## Directive
According to the interview below, how many volunteers have seen their translations published? Please answer in a few words.

The level of community participation since we began the Tuts+ translation project six months ago has been truly overwhelming. 95 volunteers have seen their translations published, and the number of new participants grows with each passing week. Recently I caught up with Erick Patrick, our most prolific translator to date with over 50 published translations (and counting!) to ask him a few questions.
Hi Erick. Let’s kick this off—tell us a bit about yourself!
Well, my name is Erick Patrick, and I’m a 26-year-old Brazilian father, systems analyst and freelance web developer. Since the 2000’s I’ve been learning web development and programming. This got me to a BA in Computer Science and an application for a Masters in Biotechnology.
To date you’ve translated over fifty Tuts+ tutorials into Portuguese—are you naturally a competitive person?!
Sort of, I like to compete with myself! I set deadlines and goals based on last year’s achievements, always trying to get better year over year. I’m always hungry for new knowledge.
You were translating tutorials and publishing them yourself before the Tuts+ translation project began. Is translating something you’d consider doing professionally?
Yes, indeed. Now that I know how much and what I’m capable of, this is a great option for an alternative/second career. We should always be open to new possibilities.
Given that this is an entirely voluntary scheme, what kind of reward do you get from translating tutorials?

## Material supplied

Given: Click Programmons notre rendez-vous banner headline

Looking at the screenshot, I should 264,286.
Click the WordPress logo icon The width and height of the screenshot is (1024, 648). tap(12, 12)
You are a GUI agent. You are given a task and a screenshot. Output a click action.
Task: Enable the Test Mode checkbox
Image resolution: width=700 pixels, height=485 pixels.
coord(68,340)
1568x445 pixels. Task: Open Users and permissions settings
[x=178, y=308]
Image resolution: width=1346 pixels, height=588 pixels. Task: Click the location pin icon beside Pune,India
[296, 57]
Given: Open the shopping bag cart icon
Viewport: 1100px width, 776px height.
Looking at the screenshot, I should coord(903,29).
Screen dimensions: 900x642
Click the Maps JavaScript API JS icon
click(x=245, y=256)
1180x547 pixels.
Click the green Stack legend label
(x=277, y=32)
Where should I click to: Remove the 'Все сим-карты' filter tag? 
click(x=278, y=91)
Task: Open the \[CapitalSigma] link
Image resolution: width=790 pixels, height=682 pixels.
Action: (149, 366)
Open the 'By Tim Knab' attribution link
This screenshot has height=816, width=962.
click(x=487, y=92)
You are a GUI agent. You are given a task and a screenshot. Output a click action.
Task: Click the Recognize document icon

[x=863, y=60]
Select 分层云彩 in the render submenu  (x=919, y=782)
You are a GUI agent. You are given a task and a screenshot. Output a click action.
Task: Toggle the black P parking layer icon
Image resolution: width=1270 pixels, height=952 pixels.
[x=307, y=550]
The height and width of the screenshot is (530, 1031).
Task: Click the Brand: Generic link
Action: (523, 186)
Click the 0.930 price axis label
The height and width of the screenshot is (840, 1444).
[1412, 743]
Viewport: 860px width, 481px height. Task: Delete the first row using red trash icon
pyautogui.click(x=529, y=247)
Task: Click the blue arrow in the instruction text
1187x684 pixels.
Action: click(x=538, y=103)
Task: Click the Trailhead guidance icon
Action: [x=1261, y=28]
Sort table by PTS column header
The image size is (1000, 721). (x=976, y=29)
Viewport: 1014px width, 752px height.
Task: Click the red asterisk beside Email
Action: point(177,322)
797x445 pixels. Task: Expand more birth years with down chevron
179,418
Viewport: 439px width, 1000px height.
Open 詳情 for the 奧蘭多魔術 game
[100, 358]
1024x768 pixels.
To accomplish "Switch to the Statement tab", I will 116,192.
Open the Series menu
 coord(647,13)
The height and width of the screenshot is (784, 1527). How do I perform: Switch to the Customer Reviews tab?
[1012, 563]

## Right answer
95 volunteers